Unos cuantos hombres, horrorizados, corrían por el bulevar y pasaban casi rozando al poeta, pero él no oía sus palabras. Dos mujeres se encontraron junto a él y una de ellas, de nariz afilada y cabeza descubierta, gritó a la otra por encima de la oreja del poeta:

— …¡Anushka, nuestra Anushka! ¡La de la calle Sadóvaya! Son cosas suyas… ¡Fíjate que compra aceite de girasol en la tienda y que al pasar por el torniquete va y se le rompe la botella! ¡Imagínate! toda la falda hecha una porquería y ella, ¡hala! venga decir palabrotas… ¡y ese pobrecito que se resbala y a la vía…!

De todo lo que gritó aquella mujer, el cerebro dañado de Iván Nikoláyevich sólo pudo retener una palabra: Anushka.

—¿Anushka?… ¡Anushka! — balbuceó el poeta mirando inquieto en derredor—, pero si…

A la palabra Anushka pudo añadir después otras cuantas: «Aceite de girasol» y luego, sin saber por qué, «Poncio Pilatos». Desechó a Pilatos y siguió ordenando la cadena que empezara con la palabra Anushka.
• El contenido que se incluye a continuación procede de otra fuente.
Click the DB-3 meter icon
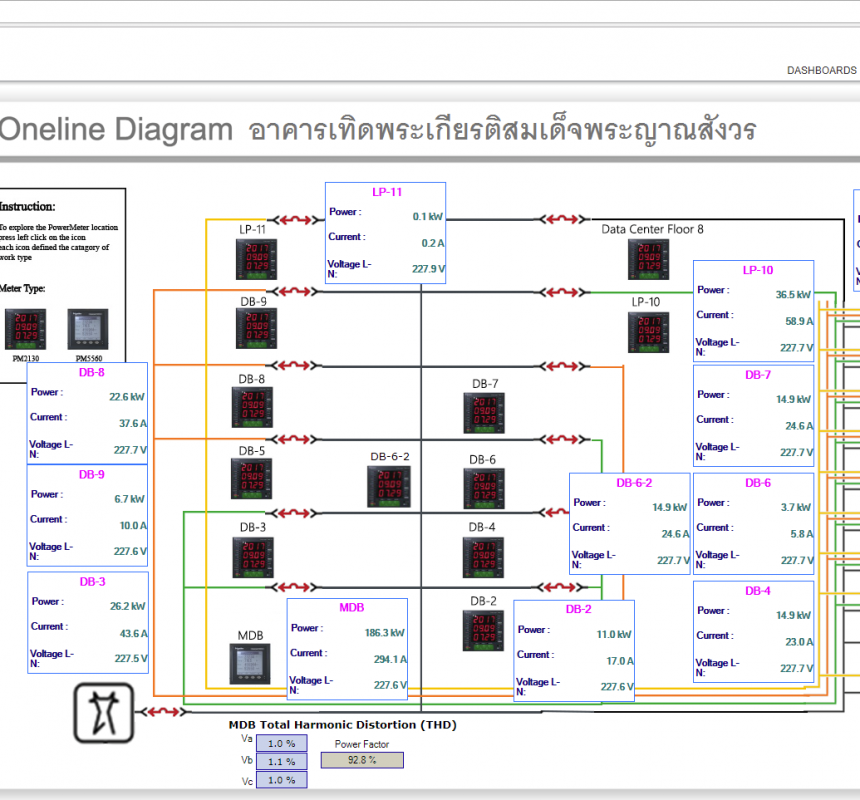The height and width of the screenshot is (800, 860). (x=253, y=558)
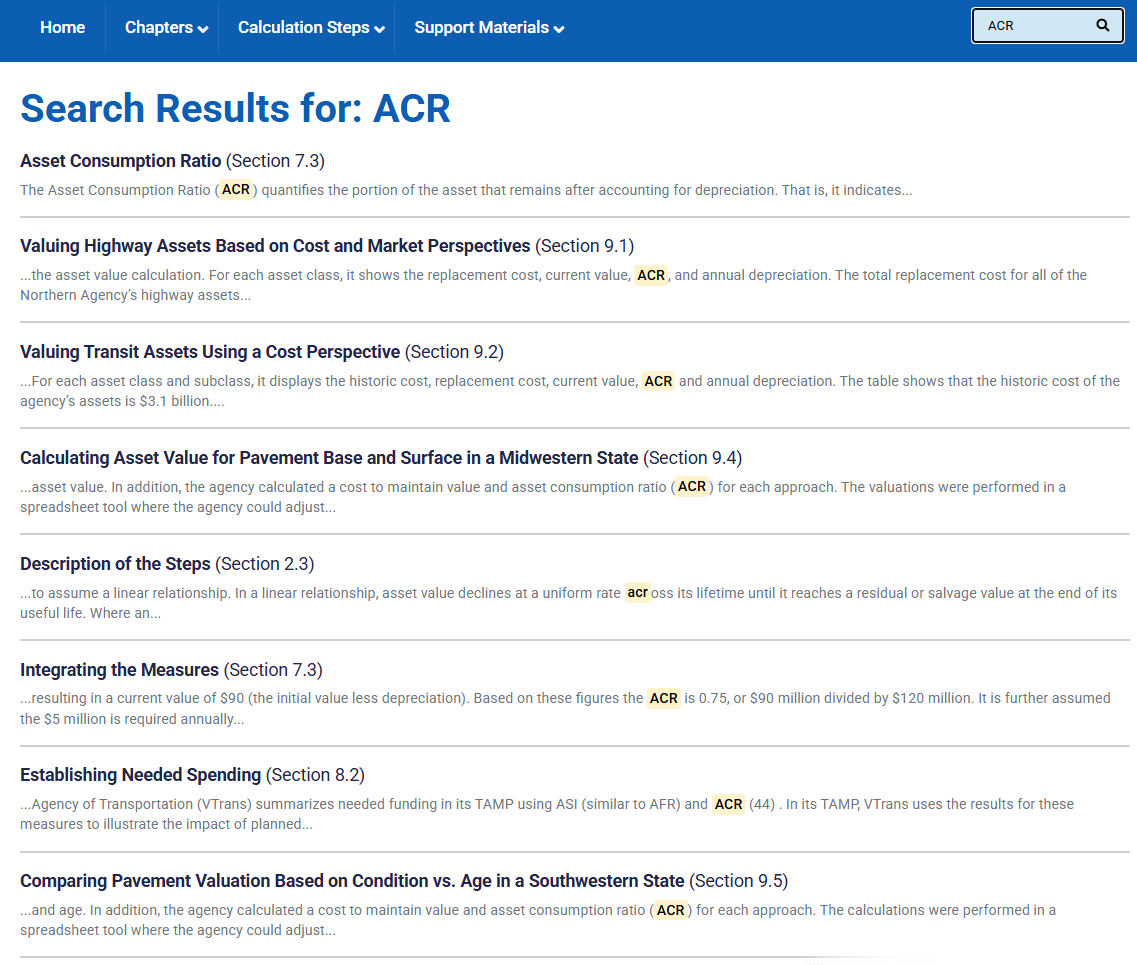Image resolution: width=1137 pixels, height=965 pixels.
Task: Open Valuing Highway Assets search result
Action: [x=275, y=246]
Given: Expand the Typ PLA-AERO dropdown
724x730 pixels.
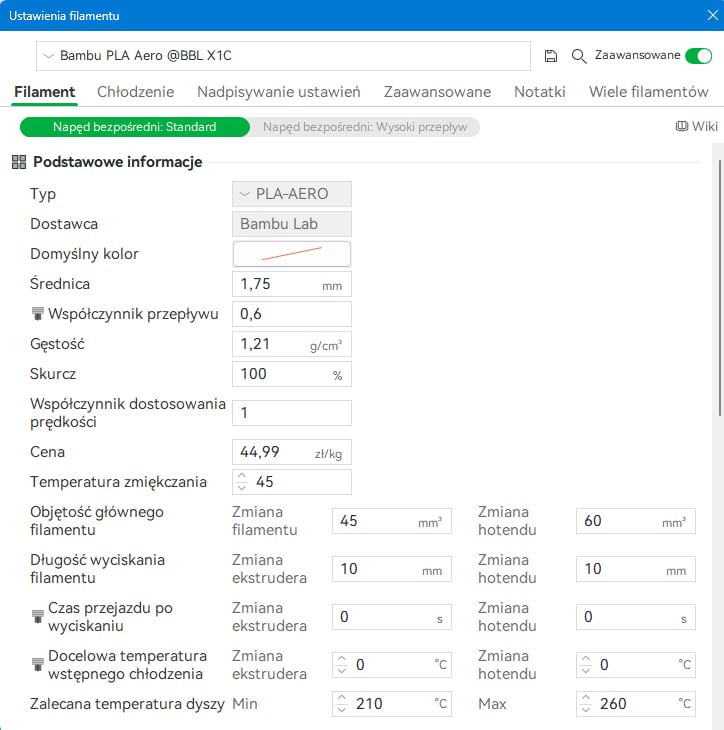Looking at the screenshot, I should [x=292, y=194].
Llegó en seguida al profesor.

«¿Pero, cómo…? Dijo que la reunión no tendría lugar porque Anushka había vertido el aceite. Y mira por dónde no habrá reunión. Bueno, todavía más: dijo exactamente que sería una mujer quien le cortara la cabeza y resulta que la que conducta el tranvía era una mujer. Pero bueno, ¿qué es esto?»

Estaba claro. No, no podía quedar la menor duda. El misterioso consejero sabía de antemano el hecho siniestro de la muerte de Berlioz. Dos ideas atravesaron el cerebro del poeta. La primera fue: «no tiene nada de loco, eso es una tontería», y la segunda: «¿no lo habrá tramado todo él mismo? Pero ¿cómo? ¡Ah! Esto no va a quedar así. Ya lo averiguaremos».

Haciendo un tremendo esfuerzo, Iván Nikoláyevich se incorporó lanzándose hacia donde estuviera hablando con el profesor. Felizmente aquél no se había ido.